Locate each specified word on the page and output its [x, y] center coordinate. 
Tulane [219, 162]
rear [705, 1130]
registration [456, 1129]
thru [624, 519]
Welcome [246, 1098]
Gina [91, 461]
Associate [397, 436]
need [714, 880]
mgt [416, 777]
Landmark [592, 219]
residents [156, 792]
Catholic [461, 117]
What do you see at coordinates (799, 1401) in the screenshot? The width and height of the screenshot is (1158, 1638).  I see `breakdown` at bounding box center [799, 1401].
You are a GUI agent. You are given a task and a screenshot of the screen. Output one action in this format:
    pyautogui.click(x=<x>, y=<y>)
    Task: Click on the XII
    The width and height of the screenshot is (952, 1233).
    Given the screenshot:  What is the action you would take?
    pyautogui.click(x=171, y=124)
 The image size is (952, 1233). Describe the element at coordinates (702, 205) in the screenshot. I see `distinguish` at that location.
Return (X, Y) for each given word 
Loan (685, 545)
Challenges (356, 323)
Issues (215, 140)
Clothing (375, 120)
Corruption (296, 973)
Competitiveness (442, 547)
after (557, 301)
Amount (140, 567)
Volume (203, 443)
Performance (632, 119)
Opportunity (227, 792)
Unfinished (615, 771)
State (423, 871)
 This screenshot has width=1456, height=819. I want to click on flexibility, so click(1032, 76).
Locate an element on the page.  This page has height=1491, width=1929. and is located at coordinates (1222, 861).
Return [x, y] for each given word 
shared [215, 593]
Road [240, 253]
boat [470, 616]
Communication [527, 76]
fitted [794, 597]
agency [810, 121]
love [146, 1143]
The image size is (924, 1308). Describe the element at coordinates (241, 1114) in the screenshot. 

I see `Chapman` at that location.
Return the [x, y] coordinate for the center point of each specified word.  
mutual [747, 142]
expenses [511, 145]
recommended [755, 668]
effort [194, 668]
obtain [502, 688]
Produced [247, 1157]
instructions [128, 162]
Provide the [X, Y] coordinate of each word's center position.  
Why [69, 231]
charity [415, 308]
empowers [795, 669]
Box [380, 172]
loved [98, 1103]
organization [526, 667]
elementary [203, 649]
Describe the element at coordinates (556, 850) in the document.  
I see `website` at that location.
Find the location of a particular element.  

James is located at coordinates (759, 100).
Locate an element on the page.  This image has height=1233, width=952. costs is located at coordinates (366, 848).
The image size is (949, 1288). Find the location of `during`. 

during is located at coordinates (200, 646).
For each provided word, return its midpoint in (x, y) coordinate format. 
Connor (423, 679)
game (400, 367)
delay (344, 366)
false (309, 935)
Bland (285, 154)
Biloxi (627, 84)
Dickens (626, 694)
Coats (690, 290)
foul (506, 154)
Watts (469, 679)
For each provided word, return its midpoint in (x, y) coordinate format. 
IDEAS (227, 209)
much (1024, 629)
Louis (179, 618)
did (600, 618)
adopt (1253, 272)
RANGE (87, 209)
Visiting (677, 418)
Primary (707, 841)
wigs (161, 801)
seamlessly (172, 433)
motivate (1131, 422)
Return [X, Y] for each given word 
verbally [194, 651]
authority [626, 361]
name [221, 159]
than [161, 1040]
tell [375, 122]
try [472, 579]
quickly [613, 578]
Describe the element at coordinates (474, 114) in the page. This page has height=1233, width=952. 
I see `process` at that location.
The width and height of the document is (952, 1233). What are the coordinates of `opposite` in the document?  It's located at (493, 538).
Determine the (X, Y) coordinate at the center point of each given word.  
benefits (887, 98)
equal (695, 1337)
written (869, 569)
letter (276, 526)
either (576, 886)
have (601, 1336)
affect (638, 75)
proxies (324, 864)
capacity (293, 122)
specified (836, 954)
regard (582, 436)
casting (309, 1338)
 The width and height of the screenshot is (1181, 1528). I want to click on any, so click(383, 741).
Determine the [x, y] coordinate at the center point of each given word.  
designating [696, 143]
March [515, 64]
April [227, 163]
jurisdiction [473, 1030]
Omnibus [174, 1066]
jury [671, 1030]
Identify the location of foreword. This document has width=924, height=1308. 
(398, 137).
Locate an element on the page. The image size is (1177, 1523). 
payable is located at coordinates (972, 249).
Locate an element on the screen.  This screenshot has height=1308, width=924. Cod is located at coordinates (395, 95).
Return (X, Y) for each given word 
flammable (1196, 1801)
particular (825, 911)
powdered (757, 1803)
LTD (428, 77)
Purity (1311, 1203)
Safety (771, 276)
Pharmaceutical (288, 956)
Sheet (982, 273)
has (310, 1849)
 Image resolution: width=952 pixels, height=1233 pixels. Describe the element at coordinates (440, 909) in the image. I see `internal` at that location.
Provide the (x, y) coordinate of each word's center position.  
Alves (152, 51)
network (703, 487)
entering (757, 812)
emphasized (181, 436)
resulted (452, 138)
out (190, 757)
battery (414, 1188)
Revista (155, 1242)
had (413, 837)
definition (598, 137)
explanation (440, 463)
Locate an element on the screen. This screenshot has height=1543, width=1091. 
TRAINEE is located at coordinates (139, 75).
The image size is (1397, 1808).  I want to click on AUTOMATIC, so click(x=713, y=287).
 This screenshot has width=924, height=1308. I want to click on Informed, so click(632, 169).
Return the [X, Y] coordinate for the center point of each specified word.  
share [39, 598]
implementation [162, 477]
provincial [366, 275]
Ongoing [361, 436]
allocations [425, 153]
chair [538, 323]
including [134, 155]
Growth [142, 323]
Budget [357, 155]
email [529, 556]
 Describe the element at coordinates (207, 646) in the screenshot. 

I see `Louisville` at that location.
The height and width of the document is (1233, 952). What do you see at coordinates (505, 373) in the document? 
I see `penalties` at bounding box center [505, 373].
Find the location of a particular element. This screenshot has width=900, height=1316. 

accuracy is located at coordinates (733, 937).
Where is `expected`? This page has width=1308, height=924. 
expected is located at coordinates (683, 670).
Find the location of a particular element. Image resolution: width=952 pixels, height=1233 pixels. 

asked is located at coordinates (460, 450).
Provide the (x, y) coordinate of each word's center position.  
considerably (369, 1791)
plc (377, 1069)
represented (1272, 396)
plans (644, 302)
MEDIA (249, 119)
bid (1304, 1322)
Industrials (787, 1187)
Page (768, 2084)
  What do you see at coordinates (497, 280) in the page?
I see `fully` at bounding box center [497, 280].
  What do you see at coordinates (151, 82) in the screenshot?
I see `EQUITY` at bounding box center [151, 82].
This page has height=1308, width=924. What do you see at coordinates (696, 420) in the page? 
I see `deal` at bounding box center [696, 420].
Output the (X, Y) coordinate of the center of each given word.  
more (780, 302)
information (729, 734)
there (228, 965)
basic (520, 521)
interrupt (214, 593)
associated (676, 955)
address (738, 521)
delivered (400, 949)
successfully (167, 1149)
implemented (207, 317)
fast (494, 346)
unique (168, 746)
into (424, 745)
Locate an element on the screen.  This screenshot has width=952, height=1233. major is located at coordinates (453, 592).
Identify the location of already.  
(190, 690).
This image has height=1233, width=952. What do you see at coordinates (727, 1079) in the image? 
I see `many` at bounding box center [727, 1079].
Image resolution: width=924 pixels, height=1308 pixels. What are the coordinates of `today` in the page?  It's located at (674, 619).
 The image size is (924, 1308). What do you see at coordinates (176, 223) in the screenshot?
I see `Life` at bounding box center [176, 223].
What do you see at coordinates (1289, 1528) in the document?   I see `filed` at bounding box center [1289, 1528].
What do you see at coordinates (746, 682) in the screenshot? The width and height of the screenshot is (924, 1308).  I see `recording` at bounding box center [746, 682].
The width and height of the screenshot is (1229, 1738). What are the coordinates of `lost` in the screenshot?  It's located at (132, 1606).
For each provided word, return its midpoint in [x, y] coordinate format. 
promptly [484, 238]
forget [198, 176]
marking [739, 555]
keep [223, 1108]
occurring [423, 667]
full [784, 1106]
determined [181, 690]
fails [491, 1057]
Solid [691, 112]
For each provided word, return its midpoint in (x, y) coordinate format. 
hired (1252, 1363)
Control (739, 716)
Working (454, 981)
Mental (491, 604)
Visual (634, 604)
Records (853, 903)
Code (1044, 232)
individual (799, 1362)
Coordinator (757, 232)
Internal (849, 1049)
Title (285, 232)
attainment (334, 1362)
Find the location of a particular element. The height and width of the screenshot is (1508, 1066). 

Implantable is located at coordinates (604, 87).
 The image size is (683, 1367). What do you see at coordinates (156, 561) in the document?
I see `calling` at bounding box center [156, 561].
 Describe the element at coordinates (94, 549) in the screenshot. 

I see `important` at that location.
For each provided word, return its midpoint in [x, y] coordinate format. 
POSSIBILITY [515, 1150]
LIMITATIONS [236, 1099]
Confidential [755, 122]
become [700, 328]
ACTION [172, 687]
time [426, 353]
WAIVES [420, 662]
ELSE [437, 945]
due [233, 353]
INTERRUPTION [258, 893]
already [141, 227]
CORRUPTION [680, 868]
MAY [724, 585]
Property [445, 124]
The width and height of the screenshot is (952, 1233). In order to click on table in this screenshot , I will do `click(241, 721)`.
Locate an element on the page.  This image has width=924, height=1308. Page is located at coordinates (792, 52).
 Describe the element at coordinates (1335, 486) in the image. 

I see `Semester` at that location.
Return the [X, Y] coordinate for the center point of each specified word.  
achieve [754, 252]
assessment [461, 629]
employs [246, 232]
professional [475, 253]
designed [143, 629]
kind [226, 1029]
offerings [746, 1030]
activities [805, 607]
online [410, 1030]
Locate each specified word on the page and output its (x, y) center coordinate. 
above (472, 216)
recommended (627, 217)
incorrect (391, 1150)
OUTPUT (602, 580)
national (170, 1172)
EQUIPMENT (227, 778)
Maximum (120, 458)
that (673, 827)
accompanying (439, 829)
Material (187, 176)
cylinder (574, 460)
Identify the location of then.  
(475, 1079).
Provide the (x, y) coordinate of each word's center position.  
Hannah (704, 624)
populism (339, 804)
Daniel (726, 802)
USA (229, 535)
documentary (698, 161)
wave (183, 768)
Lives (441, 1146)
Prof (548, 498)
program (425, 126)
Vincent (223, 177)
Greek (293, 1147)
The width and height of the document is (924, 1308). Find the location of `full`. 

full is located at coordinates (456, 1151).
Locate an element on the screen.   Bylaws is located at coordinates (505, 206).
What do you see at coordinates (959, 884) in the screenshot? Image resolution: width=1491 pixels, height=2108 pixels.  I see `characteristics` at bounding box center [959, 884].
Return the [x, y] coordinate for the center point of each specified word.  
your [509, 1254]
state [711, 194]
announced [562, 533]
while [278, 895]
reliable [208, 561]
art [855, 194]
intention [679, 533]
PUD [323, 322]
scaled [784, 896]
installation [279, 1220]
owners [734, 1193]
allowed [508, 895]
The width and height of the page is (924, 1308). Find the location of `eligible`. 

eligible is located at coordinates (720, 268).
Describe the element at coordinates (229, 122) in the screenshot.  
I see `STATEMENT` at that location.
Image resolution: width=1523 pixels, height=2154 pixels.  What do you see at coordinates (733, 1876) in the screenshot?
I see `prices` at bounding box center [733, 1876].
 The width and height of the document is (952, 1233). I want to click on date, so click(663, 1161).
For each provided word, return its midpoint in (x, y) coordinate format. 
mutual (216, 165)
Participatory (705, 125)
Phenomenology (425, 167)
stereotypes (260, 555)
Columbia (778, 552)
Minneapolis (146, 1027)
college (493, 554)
┄┄┄┄┄┄┄┄┄┄┄┄┄┄┄┄┄┄┄┄
• Task statement: Rewrite the part of the material that opens with the line containing "Visiting (677, 418)" and closes with the line containing "(398, 137).", putting "each listed word" wherever "each given word" appears and leaving everything else as it is.

• Response:
Visiting (677, 418)
Primary (707, 841)
wigs (161, 801)
seamlessly (172, 433)
motivate (1131, 422)
Return [X, Y] for each listed word 
verbally [194, 651]
authority [626, 361]
name [221, 159]
than [161, 1040]
tell [375, 122]
try [472, 579]
quickly [613, 578]
Describe the element at coordinates (474, 114) in the page. This page has height=1233, width=952. 
I see `process` at that location.
The width and height of the document is (952, 1233). What are the coordinates of `opposite` in the document?  It's located at (493, 538).
Determine the (X, Y) coordinate at the center point of each listed word.  
benefits (887, 98)
equal (695, 1337)
written (869, 569)
letter (276, 526)
either (576, 886)
have (601, 1336)
affect (638, 75)
proxies (324, 864)
capacity (293, 122)
specified (836, 954)
regard (582, 436)
casting (309, 1338)
 The width and height of the screenshot is (1181, 1528). I want to click on any, so click(383, 741).
Determine the [x, y] coordinate at the center point of each listed word.  
designating [696, 143]
March [515, 64]
April [227, 163]
jurisdiction [473, 1030]
Omnibus [174, 1066]
jury [671, 1030]
Identify the location of foreword. This document has width=924, height=1308. 
(398, 137).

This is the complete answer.